WHAT TO WORK ON ▸ Set down, please, exactly the lines below that run from the line with "istiyorum. (98, 329)" to the line with "座椅 (9, 963)", both lines included.

SUPPLIED DATA ▸
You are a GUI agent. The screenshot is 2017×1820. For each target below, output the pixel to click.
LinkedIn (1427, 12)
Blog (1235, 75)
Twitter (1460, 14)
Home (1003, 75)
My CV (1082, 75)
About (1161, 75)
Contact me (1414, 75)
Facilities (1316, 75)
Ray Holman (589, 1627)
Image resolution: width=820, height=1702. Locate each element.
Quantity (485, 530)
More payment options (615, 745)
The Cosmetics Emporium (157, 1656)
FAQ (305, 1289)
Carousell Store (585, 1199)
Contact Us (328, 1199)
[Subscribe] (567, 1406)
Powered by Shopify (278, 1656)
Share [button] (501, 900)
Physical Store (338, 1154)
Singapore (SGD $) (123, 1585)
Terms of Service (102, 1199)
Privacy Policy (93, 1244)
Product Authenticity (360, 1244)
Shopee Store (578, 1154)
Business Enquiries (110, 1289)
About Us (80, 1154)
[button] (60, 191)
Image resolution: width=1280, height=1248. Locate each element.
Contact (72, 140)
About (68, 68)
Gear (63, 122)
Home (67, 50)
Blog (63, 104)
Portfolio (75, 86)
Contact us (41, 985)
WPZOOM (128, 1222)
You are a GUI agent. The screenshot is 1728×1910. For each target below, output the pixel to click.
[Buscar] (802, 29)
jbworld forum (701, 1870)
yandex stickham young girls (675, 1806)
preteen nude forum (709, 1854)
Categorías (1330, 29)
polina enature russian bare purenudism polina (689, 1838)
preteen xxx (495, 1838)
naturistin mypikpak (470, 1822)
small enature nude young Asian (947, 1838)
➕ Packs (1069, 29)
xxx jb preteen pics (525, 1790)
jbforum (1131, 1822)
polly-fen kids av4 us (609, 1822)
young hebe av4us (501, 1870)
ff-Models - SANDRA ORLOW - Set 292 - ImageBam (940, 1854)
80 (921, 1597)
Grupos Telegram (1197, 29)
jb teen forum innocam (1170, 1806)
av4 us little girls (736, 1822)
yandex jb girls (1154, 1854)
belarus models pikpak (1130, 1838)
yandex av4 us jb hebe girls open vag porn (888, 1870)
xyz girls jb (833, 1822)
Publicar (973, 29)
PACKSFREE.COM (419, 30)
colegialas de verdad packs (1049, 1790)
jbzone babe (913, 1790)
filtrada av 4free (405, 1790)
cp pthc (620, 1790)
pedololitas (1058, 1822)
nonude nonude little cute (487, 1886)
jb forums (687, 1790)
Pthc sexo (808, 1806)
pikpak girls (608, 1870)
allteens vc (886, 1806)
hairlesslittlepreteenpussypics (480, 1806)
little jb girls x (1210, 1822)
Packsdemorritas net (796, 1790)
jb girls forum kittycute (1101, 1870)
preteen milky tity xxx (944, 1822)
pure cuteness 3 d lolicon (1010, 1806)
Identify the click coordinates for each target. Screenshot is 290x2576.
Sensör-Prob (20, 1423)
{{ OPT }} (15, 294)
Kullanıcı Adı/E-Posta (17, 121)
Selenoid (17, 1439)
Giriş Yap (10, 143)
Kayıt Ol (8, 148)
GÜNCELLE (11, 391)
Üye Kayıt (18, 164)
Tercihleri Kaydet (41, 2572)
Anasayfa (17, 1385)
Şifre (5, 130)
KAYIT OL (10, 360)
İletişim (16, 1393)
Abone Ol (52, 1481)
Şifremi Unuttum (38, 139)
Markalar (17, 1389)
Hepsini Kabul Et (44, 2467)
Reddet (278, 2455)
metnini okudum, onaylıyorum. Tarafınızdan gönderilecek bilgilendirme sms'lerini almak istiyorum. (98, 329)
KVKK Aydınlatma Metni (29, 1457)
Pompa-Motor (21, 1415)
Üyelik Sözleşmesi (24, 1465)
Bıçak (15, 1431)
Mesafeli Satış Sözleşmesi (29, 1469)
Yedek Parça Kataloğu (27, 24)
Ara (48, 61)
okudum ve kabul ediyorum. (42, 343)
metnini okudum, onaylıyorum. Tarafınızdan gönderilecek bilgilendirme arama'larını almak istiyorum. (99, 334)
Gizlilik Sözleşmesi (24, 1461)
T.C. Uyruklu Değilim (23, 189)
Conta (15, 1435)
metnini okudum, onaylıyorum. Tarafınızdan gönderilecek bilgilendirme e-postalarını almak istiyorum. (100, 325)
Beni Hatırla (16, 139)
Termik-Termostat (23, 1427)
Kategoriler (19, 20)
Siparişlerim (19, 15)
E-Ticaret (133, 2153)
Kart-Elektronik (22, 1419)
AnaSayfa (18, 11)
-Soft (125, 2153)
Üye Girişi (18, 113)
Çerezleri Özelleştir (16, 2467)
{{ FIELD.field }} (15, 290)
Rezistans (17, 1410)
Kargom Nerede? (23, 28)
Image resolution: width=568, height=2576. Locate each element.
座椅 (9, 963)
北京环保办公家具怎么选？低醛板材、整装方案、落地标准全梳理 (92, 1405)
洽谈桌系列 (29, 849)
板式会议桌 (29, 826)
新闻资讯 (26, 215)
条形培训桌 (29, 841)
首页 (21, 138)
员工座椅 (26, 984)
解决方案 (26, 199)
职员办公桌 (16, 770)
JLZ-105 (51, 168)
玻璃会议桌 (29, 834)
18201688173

WRITTEN REPLY ▸
metnini okudum, onaylıyorum. Tarafınızdan gönderilecek bilgilendirme sms'lerini almak istiyorum. (98, 329)
KVKK Aydınlatma Metni (29, 1457)
Pompa-Motor (21, 1415)
Üyelik Sözleşmesi (24, 1465)
Bıçak (15, 1431)
Mesafeli Satış Sözleşmesi (29, 1469)
Yedek Parça Kataloğu (27, 24)
Ara (48, 61)
okudum ve kabul ediyorum. (42, 343)
metnini okudum, onaylıyorum. Tarafınızdan gönderilecek bilgilendirme arama'larını almak istiyorum. (99, 334)
Gizlilik Sözleşmesi (24, 1461)
T.C. Uyruklu Değilim (23, 189)
Conta (15, 1435)
metnini okudum, onaylıyorum. Tarafınızdan gönderilecek bilgilendirme e-postalarını almak istiyorum. (100, 325)
Beni Hatırla (16, 139)
Termik-Termostat (23, 1427)
Kategoriler (19, 20)
Siparişlerim (19, 15)
E-Ticaret (133, 2153)
Kart-Elektronik (22, 1419)
AnaSayfa (18, 11)
-Soft (125, 2153)
Üye Girişi (18, 113)
Çerezleri Özelleştir (16, 2467)
{{ FIELD.field }} (15, 290)
Rezistans (17, 1410)
Kargom Nerede? (23, 28)
Image resolution: width=568, height=2576. Locate each element.
座椅 (9, 963)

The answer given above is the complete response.